- GBP / USD extends downside move amid Delta variant fears of covid.
- GBP / USD is targeting a daily close below the key support line.
- Monday’s close below the 200-day SMA and a bearish RSI keeps sellers hopeful.
GBP / USD bears remain relentless, spreading losses for the fourth day in a row on Tuesday, as the technical setup continues to mark more downside risks.
With Brexit news on the back burner, the main cause for concern over GBP bulls remains the cases of the Delta variant of covid in the UK, as the country lifted most social restrictions on Monday.
Concerns about escalating covid cases in the UK amid reopening led GBP / USD to break horizontal trend line support (orange) at 1.3633 on the daily chart.
The bears await a daily close below that level to confirm an extension of the latest downtrend, which could open the doors towards February lows at 1.3567.
Before that support, the round 1.3600 level could test the bulls’ commitment.

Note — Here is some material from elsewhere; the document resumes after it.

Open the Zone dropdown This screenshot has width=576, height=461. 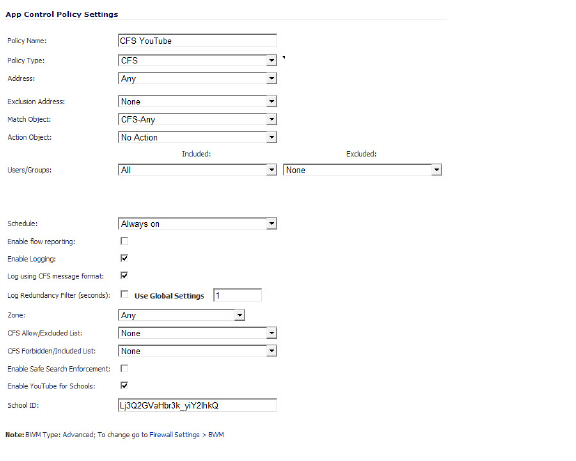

The RSI is moving lower, but is outside of the oversold region, suggesting that there is some room for further decline.
Meanwhile, Monday’s close below the 200-day moving average, now at 1.3702, adds credibility to the negative bias.
GBP / USD daily chart
On the other hand, if the aforementioned key trend line support holds, a bounce towards the upward sloping 200 SMA remains on the table.
The next stop for the bulls can be seen at the July 19 high at 1.3677.